Similar to other members of the species complex with a long tubular body, commonly 75–90 millimetres (3.0–3.5 in) to a maximum recorded of 133 millimetres (5.2 in), moderately deep and laterally compressed behind the pelvic fins. Upper surface evenly arched from the nape to the beginning of the tail fin, the belly follows a similar profile but less pronounced. Caudal peduncle is relatively shallow and strongly laterally compressed. Head medium sized, noticeably wider then deep and slightly to moderately wedge-shaped when viewed from the side. Eyes relatively large and set high on the head. Mouth positioned at the end of the snout, medium sized with a shorter lower jaw.
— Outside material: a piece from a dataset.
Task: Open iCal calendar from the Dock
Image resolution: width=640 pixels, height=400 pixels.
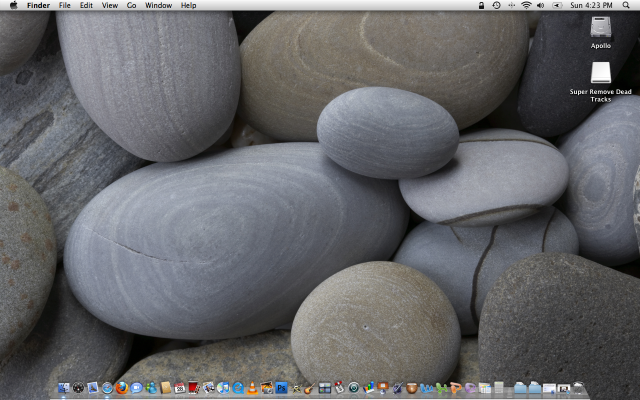Action: [180, 388]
Fins fleshy at the base, less so in paired fins. Anal fin has a long base whereas the dorsal fin base is short. Fins rounded, dorsal fin medium length, anal fin about 10-20 percent longer than the dorsal fin. Leading edge of the anal fin usually at a position about half way along the dorsal fin base. Pelvic fins medium sized, and positioned low at about the mid point of the body with the anal fin positioned half way between the pelvic fins and the tail. Pectoral fins medium sized, rounded to paddle shaped, positioned low on the body with the upper edge even with or slightly higher than the rear end of the mouth. Tail fin is moderately long, weakly forked and usually longer than the caudal peduncle. Flanges medium height and length and quite well developed on the caudal peduncle, often extending as far forward as the rear of the anal fin.
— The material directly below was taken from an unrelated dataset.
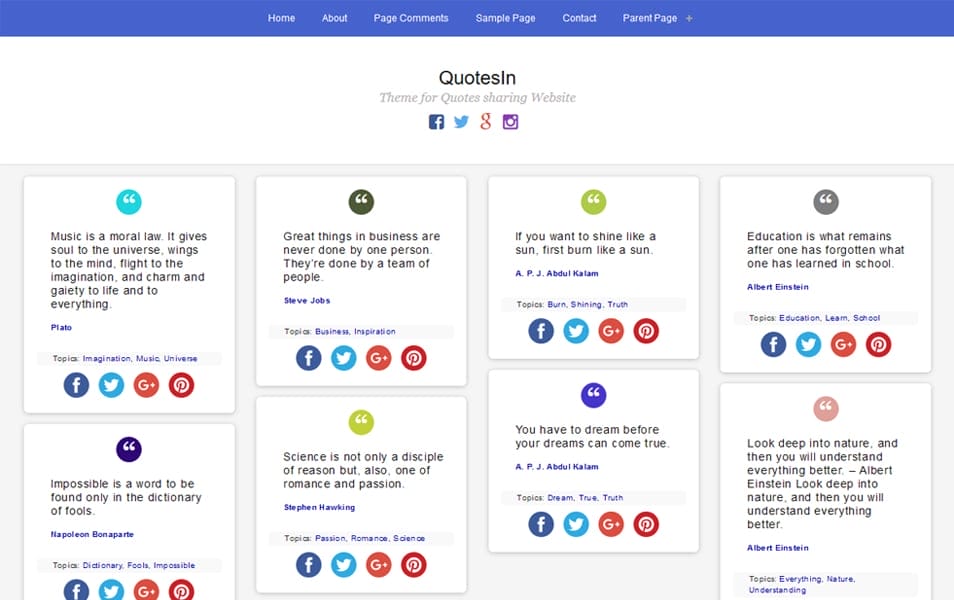
Task: Share Abdul Kalam's sun quote on Google+
Action: pos(611,330)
Galaxias oliruos is mainly olive to grey-brown over the back and sides extending over the head and snout, fading to cream or white to silvery below the lateral line and silvery on the belly. The base colour is overlaid with a pattern of small to medium sized dark irregularly shaped blotches with many joining up to form uneven vertical bands. These markings are more closely spaced over the upper surface including the nape but are not present on the head and snout and sometimes are very faint. Sometimes a medium thick row of copper to gold spots extends over the upper surface from the nape to the dorsal fin and occasionally there may be a slight scattering of small gold flecks over the head and snout. The gill covers are translucent with a large gold to silver or turquoise patch. Fins light grey to olive and translucent.
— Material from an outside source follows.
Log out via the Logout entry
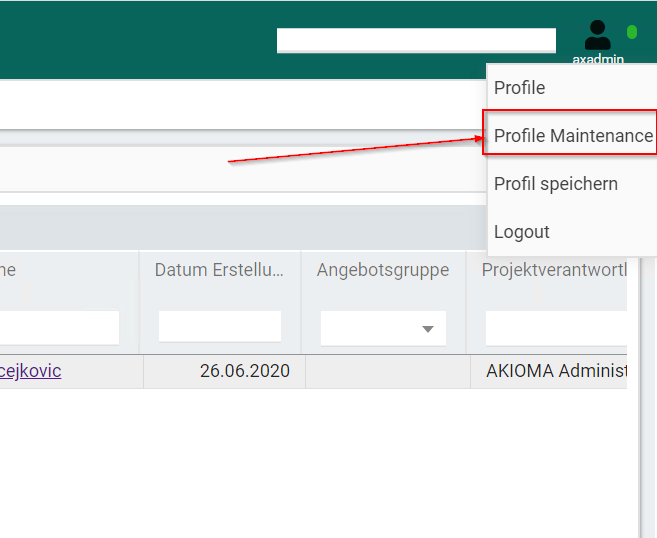 coord(522,232)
Galaxias oliros distribution
Distribution map of Galaxias oliros, the obscure galaxias

The obscure galaxias is found at a wide range of elevations from 0–600 metres (0–1,969 ft) in the Murray river system in Victoria and southern New South Wales as well as south of the Great Dividing Range in western Victoria including all tributaries to the Wimmera River and several tributaries to the Murray River within the Mount Lofty Ranges in South Australia. The fish is also recorded from coastal drainages in western Victoria including the Corangamite Basin, the Hopkins River and extending through to Mosquito Creek within the Bool Lagoon catchment in South Australia. Additionally, the fish is found very close to the sea in the Merri River and the Darlot/Fitzroy River systems in western Victoria.


Mainly inhabits lowland to foothill reaches of a diverse number of stream types including clear to turbid, medium to large 4–20 metres (13–66 ft) wide rivers, smaller (0.5–4 metres (1.6–13.1 ft)) gently to faster flowing creeks as well as anabranches, billabongs and occasionally wetlands. Juveniles are often found in shallow riffle zones around the edges of pools with adults in deeper pools 10–120 centimetres (0.33–3.94 ft) and more open areas. Usually found taking cover in heavy macrophytes or woody debris, but sometimes found in open water or near the surface. Can be very abundant in swamps.


The obscure galaxias lives its entire lifecycle in freshwater. It has high tolerance for water conditions being found in very turbid or highly saline pools or stagnant water with high amounts of organic material. Spawning generally occurs from late May to early July but sometimes as late as August. Eggs are quite small 0.9–1.0 millimetre (0.035–0.039 in) and the females are relatively fecund for members of the species complex, for example one {convert|105.6|mm|in}} female was recorded with 2057 eggs.


Least Concern.

Utility to humans

Not an angling target due to small size.